(Dataset entries)
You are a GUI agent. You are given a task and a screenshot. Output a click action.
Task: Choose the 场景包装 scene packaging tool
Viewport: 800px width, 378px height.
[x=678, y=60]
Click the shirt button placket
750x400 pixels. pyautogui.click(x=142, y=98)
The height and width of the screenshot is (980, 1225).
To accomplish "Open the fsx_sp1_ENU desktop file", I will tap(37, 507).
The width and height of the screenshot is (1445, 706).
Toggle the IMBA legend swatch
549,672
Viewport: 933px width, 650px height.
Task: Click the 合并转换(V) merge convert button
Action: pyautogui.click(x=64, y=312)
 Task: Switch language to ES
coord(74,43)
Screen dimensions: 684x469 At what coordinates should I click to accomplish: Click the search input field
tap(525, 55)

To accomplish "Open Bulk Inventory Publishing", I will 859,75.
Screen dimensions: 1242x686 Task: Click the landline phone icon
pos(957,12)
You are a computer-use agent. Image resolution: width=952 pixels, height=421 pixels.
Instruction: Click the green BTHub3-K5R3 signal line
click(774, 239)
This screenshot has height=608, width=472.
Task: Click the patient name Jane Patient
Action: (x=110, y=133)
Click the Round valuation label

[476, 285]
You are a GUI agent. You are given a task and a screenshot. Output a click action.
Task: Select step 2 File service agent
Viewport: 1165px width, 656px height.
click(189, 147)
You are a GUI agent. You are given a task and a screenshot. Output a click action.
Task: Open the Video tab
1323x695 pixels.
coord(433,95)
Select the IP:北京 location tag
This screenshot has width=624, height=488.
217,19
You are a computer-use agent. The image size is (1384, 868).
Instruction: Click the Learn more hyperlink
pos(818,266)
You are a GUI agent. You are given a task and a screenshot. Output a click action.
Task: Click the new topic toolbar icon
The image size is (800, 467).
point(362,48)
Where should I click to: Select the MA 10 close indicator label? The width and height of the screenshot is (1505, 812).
(End Dataset entries)
Exercise aim :: The answer is the line with "Task: Open the Video tab" plus every line after it to the last line of the entries above, copied exactly and with no other lines.

Exercise answer ::
Task: Open the Video tab
1323x695 pixels.
coord(433,95)
Select the IP:北京 location tag
This screenshot has width=624, height=488.
217,19
You are a computer-use agent. The image size is (1384, 868).
Instruction: Click the Learn more hyperlink
pos(818,266)
You are a GUI agent. You are given a task and a screenshot. Output a click action.
Task: Click the new topic toolbar icon
The image size is (800, 467).
point(362,48)
Where should I click to: Select the MA 10 close indicator label? The width and height of the screenshot is (1505, 812).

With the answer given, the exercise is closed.